■ **Exercise description**
Apart from the images, output the data below exactly.

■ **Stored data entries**

════════════════

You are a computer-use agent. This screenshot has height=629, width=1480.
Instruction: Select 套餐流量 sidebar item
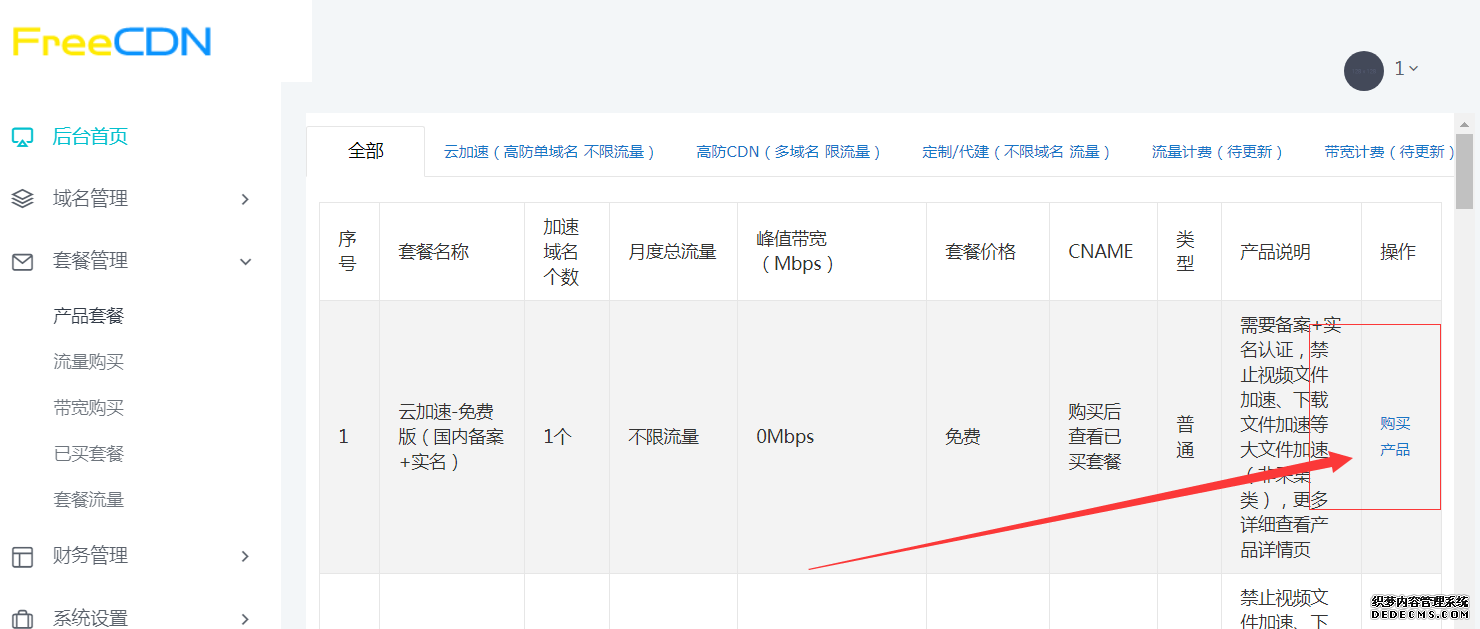tap(88, 500)
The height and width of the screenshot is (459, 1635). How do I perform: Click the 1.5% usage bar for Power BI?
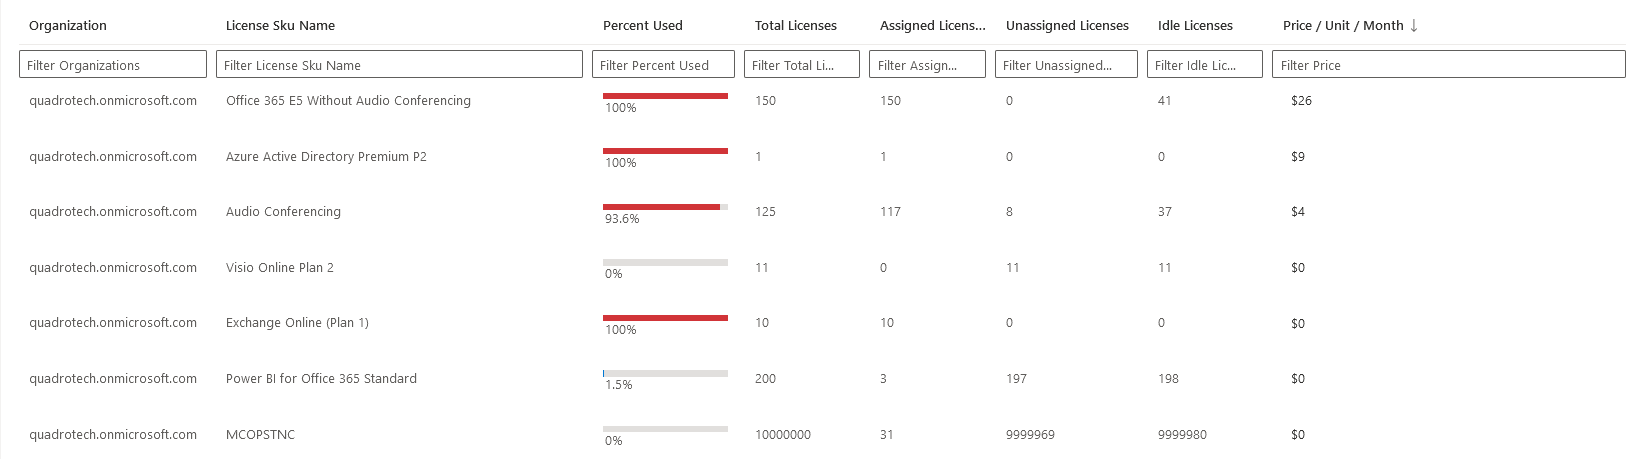click(665, 374)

════════════════

■ **Solution to this problem**
You are a computer-use agent. This screenshot has height=629, width=1480.
Instruction: Select 套餐流量 sidebar item
tap(88, 500)
The height and width of the screenshot is (459, 1635). How do I perform: Click the 1.5% usage bar for Power BI?
click(665, 374)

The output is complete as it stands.